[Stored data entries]
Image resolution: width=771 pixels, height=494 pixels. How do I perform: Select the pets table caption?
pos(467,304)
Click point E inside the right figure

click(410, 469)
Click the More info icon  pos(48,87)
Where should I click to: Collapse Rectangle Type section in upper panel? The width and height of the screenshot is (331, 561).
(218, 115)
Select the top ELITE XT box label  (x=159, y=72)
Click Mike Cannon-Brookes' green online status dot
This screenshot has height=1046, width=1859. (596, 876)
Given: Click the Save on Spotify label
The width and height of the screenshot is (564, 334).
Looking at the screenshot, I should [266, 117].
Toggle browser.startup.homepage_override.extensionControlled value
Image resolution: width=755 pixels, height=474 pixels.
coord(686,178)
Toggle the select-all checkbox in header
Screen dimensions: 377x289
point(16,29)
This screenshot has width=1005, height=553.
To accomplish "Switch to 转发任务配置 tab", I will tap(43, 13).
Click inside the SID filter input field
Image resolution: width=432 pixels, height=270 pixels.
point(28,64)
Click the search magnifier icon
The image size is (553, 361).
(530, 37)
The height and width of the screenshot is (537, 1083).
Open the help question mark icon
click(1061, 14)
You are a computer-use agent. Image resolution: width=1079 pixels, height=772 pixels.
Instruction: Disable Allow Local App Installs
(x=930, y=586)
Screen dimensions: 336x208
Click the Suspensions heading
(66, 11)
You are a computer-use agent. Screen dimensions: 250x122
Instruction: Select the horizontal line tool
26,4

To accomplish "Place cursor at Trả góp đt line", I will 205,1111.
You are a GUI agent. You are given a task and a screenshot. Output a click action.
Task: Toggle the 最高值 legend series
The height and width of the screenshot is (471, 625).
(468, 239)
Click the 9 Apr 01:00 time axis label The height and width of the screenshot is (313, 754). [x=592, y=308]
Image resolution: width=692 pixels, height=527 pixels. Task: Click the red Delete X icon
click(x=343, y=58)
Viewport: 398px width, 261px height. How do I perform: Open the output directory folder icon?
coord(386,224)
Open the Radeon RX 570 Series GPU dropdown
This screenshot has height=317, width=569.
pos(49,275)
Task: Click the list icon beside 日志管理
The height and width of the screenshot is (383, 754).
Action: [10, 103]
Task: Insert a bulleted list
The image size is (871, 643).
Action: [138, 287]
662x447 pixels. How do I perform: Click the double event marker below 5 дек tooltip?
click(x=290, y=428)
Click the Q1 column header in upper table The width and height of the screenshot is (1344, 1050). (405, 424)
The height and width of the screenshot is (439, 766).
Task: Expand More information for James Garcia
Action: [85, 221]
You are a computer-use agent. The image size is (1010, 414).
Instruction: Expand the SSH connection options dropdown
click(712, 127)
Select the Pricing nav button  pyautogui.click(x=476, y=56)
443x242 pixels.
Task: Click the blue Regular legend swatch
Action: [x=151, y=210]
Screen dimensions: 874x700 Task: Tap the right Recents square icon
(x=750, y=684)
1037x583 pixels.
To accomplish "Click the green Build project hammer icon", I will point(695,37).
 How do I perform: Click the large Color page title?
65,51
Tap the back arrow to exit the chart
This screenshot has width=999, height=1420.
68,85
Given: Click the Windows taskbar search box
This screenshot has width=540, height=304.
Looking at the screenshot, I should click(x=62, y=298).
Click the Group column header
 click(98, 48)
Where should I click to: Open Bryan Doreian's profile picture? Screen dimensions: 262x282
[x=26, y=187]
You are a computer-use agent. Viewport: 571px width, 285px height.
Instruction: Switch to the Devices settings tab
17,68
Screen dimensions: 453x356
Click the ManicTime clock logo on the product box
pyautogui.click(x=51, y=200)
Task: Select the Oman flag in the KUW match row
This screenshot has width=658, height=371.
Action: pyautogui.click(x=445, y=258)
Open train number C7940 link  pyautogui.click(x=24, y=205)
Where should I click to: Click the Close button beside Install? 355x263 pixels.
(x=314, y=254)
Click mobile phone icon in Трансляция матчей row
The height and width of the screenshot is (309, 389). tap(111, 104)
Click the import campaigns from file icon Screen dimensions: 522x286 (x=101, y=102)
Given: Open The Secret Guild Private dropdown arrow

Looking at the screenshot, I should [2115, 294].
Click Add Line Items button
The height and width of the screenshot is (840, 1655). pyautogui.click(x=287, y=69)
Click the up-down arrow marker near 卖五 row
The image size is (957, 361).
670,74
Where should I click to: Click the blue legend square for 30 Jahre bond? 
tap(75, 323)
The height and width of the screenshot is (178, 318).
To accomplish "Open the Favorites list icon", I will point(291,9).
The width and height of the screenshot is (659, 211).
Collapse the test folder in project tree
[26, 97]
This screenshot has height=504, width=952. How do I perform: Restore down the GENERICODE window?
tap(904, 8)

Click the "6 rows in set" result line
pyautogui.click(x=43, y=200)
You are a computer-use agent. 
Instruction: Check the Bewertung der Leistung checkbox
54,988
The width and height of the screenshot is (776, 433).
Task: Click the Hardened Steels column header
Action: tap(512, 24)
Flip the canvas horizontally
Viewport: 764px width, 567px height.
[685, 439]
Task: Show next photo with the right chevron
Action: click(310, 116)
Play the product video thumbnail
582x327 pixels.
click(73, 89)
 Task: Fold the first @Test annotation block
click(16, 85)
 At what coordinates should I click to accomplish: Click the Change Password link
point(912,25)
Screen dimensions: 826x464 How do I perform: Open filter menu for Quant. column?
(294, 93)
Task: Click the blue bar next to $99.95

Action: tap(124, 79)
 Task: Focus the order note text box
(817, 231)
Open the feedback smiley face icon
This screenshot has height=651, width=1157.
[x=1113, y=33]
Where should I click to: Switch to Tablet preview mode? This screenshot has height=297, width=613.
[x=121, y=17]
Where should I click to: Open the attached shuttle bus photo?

[SET PROBLEM] Please copy the stretch from the start of the records through the line containing "Select the top", requests included, and raise every coordinate in the answers by 19.

[ANSWER TO THIS EXERCISE]
Image resolution: width=771 pixels, height=494 pixels. How do I perform: Select the pets table caption?
pos(486,323)
Click point E inside the right figure

click(429, 488)
Click the More info icon  pos(67,106)
Where should I click to: Collapse Rectangle Type section in upper panel? The width and height of the screenshot is (331, 561).
(237, 134)
Select the top ELITE XT box label  (x=178, y=91)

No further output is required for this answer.